─── Source passage

Sunnyside, which was opened in September 2008.

Bosman to be opened in October 2008

Bloed Street to be opened in November 2008.


[13] He tried on numerous occasions to secure an appointment with the plaintiff with intent to discuss the exclusive area clause vis-a-vis the opening of the said shops but to no avail.


[14] He claims, in his counterclaim, non performance on the part of the plaintiff. He indicates that certain goods were not delivered to the shop. He refers me to the plumbing problems he had since opening. I enquired from him if the plaintiff was liable to maintain the plumbing in the shop, and if so, which clause in the franchise agreement so provides. He then refers me to clause 4.2 that provides:

'In consideration for the grant of it of the right to use the SYSTEMS,

PROCEDURES AND KNOW-HOW, in terms of 3.2 above...'

He further refers me to item 9 of Annexure C5 that states:

'All indoor plumbing.'


[15] He further testifies that he effected payment for royalties for the months September and October 2008 respectively. He caused a set off for the months June and July 2008 over R5000.00 the plaintiff owes in respect of the steel work made by the first defendant at her instance.


[16] Hendrik Andries Johannes Louwrens (first defendant) testifies that he is indeed one of the signatories of the franchise agreement. He was never hands on in the business. He confirms having made 5 (five) steel barriers at the special instance and request of the plaintiff at a price of R1000.00 each. She took 1 (one). The remaining 4 (four) are still in his possession. He confirms having agreed with the plaintiff on the said order. To date nothing has been paid to that effect save to mention the set off the defendant caused.


[17] In evaluating the evidence tendered, it is common cause that the franchise agreement was concluded on the 18 January 2008. At that time the defendants had no premises to operate at. The plaintiff testified that the defendant was first interested in the Bloed Street premises which she indicated to have been "booked" by another prospective franchisee. The premises were then identified. She alleges to have indicated to the defendant that the identified premises are within 4 km radius of Bloed Street, which would encroach on clause 8.1 of the franchise agreement. She further alleges that the defendant removed pages 4 and 5 of the agreement and handed same to her. Pages 4 and 5 of the franchise agreement contain royalty and exclusive area clauses respectively.


[18] In rebuttal thereto, the defendant testified that the plaintiff is the one who took the said two pages with intend to amend the date of payment of royalties and not to "remove" the exclusive area clause from the agreement.

──────

= What the task asks =
Decide whether each statement agrees with the court excerpt, answering yes or no and quoting the words that settle it: (a) The first defendant made five steel barriers for the plaintiff at R1000.00 each. (b) The franchise agreement was concluded in September 2008. (c) The defendant testified that the plaintiff took the two pages in order to change the date for paying royalties. The records that follow the court excerpt were taken from a separate source.

─── Excerpted records

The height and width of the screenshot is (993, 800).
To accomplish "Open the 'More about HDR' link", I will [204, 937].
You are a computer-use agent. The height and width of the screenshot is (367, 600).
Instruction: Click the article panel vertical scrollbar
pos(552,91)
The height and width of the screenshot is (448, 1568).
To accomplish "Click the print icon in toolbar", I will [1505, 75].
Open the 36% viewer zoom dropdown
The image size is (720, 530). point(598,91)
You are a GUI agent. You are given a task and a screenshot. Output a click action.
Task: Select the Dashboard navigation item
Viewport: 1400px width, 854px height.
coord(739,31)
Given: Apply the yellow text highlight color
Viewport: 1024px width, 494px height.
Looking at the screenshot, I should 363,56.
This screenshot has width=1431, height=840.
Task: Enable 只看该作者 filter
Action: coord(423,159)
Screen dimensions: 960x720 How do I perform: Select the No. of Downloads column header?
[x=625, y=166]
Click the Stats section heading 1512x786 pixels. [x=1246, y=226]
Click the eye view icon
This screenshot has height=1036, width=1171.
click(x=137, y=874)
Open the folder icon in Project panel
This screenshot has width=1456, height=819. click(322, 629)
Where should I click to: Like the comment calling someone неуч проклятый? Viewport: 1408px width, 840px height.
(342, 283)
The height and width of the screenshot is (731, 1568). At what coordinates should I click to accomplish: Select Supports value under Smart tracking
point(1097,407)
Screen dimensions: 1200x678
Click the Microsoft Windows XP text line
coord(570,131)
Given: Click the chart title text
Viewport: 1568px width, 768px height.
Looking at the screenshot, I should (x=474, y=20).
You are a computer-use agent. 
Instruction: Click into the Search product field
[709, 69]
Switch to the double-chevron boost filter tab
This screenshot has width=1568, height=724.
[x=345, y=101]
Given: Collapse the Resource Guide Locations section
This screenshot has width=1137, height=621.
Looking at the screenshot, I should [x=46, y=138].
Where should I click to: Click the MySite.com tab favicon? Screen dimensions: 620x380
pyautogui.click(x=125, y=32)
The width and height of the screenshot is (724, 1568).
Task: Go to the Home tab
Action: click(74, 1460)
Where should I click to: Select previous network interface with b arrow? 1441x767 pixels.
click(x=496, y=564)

──────

= Written reply =
(a) Yes: "He confirms having made 5 (five) steel barriers at the special instance and request of the plaintiff at a price of R1000.00 each."
(b) No: "it is common cause that the franchise agreement was concluded on the 18 January 2008."
(c) Yes: "the plaintiff is the one who took the said two pages with intend to amend the date of payment of royalties"